In determining what percentage of this total amount to attribute to Kitsap Transit, the trial court found Bradley [460]*460caused 80 percent of Price’s damages, but that he was "immune” from liability; found Nelson Lanchester’s negligence to have caused 10 percent of the damages; and found Kitsap Transit’s negligence to have caused 10 percent of Price’s damages. Clerk’s Papers, at 110-11. The trial court ordered Kitsap Transit to compensate, in accordance with its share of fault, the Prices $25,953.50 (i.e., 10 percent of the total damages).

The Prices appealed to the Court of Appeals, Division Two, contending the trial court erred in assessing a percentage of fault to Bradley because he was a child under 6 years old. Kitsap Transit cross-appealed, contending the trial court erred in finding Kitsap Transit negligent, in holding that a child under 6 years old is capable of negligent conduct but is immune from liability, and in assessing total damages at $259,535. The Court of Appeals ruled in favor of the Prices on all of these issues. Price v. Kitsap Transit, 70 Wn. App. 748, 856 P.2d 384 (1993). It held there was sufficient evidence supporting both the determination that Kitsap Transit was negligent and the amount of damages. It further held the trial court erred in apportioning a percentage of "fault” to Bradley since Bradley was incapable of "fault” as a child under 6. Accordingly, it remanded the case for reapportionment of fault between Kitsap Transit and Nelson Lanches-ter.

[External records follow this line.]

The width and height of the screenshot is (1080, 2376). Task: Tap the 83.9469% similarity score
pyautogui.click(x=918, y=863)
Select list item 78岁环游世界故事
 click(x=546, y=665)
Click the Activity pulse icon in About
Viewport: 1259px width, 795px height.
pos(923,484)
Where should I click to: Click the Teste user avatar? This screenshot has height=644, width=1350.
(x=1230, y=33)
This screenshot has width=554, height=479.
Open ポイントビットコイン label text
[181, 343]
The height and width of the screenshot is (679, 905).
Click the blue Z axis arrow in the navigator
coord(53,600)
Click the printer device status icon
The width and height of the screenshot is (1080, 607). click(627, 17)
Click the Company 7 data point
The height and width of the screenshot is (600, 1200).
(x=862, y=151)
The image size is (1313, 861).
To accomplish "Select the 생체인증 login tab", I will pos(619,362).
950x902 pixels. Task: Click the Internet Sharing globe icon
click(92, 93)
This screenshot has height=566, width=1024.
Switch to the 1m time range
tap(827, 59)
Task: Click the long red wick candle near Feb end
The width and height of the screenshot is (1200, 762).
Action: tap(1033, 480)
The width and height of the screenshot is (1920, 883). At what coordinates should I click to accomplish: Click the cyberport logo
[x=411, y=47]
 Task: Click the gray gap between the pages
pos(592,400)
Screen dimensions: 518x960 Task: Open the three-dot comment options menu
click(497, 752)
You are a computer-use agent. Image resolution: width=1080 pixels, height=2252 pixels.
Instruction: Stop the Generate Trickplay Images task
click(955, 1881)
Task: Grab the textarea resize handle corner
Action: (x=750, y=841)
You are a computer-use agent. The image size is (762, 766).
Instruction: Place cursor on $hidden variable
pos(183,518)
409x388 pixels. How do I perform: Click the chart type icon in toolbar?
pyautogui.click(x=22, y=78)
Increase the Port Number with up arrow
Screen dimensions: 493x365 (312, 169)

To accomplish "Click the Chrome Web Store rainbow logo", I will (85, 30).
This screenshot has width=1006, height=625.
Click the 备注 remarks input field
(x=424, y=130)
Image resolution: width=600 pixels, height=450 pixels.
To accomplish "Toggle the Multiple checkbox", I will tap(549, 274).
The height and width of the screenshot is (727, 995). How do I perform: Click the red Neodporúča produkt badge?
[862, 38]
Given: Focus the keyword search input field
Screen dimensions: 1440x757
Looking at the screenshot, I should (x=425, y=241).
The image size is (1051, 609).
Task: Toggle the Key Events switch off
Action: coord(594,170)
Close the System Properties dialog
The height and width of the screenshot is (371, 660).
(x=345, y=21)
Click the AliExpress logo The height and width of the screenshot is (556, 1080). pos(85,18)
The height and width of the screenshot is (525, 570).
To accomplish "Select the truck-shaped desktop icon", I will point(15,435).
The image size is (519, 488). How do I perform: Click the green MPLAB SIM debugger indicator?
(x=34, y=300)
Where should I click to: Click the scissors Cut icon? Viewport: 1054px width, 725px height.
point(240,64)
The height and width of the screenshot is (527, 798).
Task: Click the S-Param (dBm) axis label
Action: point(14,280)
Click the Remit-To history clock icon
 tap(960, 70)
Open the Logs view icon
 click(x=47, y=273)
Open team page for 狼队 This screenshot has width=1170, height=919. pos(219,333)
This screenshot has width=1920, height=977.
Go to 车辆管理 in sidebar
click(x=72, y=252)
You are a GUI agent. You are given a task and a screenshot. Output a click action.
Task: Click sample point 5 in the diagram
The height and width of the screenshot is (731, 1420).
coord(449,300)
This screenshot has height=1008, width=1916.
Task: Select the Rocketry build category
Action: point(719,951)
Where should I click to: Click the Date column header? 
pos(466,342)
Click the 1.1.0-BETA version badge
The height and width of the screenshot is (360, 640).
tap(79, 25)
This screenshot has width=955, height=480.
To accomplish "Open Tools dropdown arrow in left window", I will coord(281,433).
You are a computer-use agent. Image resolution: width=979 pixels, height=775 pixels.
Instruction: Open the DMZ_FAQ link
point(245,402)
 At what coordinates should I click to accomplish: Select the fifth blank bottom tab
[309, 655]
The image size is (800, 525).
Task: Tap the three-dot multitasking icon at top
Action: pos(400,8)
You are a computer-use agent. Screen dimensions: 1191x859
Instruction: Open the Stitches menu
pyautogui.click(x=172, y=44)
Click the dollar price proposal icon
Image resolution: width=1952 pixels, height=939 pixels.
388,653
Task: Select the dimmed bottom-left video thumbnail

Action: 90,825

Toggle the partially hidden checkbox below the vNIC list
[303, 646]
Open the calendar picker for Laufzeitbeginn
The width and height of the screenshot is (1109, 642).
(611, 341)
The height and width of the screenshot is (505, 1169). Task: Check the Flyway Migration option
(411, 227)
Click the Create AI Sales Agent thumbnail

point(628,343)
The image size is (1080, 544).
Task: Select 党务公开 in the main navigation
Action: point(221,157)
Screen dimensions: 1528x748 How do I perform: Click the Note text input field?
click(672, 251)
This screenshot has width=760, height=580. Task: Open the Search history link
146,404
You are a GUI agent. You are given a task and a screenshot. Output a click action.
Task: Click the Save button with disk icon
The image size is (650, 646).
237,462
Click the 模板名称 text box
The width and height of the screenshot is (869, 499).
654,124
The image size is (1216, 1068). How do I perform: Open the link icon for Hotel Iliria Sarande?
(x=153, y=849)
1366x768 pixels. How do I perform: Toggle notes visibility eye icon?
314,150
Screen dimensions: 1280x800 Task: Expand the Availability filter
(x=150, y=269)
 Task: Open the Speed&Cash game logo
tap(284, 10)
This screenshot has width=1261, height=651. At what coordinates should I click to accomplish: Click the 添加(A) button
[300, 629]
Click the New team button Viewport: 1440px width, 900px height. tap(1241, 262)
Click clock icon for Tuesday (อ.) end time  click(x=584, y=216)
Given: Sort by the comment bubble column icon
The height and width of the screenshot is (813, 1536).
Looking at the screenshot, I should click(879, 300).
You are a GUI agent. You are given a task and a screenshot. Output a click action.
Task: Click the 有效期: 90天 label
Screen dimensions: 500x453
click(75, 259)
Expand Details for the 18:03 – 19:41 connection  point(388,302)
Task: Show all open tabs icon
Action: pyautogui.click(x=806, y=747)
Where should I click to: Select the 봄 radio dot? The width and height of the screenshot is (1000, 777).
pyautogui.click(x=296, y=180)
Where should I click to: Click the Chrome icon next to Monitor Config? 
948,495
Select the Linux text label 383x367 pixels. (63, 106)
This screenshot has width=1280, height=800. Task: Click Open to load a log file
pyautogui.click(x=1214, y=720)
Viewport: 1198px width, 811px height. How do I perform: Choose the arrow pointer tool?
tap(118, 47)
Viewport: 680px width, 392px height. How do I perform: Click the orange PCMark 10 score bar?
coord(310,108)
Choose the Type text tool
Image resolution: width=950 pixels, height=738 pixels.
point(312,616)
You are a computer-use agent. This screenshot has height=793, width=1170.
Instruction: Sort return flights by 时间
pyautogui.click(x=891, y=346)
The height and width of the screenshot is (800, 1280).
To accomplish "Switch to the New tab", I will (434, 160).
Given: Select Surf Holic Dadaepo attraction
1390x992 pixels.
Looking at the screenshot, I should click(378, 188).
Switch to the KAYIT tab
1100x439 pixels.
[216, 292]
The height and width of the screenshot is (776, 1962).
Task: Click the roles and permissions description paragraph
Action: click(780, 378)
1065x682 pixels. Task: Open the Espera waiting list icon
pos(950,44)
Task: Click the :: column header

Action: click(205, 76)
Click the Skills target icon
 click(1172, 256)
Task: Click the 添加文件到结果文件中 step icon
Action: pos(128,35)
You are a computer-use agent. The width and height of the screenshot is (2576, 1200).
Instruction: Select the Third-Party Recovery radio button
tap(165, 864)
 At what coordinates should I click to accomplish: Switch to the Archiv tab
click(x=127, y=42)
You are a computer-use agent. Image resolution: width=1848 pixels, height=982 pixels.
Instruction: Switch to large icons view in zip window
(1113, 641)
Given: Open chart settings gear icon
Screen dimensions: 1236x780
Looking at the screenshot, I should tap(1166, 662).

Kitsap Transit petitioned for review by this court, contending that RCW 4.22.070 allows and expressly contemplates the apportionment of "fault” to 4-year-old children. It also argues the evidence does not support the finding that Kitsap Transit was negligent; and the evidence does not support the trial court’s determination as to total damages. The Prices appear to argue the trial court was bound by the findings of the reasonableness hearing to find the Lanchesters responsible for $3,000 or less of the Prices’ damages, and, by implication, Kitsap Transit liable for the balance of the total damages. We accepted review pursuant to RAP 13.4 and affirm the Court of Appeals.

[461]*461A 4-Year-Old Child Is Not An "Entity” to Which Fault Can Be Apportioned Under RCW 4.22.070(1)

The tort reform act of Washington requires the trier of fact to determine the percentage of total fault for any injury attributable to:

every entity which caused the claimant’s damages, including the claimant or person suffering personal injury or incurring property damage, defendants, third-party defendants, entities released by the claimant, entities immune from liability to the claimant and entities with any other individual defense against the claimant. . . .

(Italics ours.) RCW 4.22.070(1). To determine whether the trial court properly assigned 80 percent of the total fault for Price’s injuries to Bradley, a 4-year-old, we must determine the proper meaning of "entity”.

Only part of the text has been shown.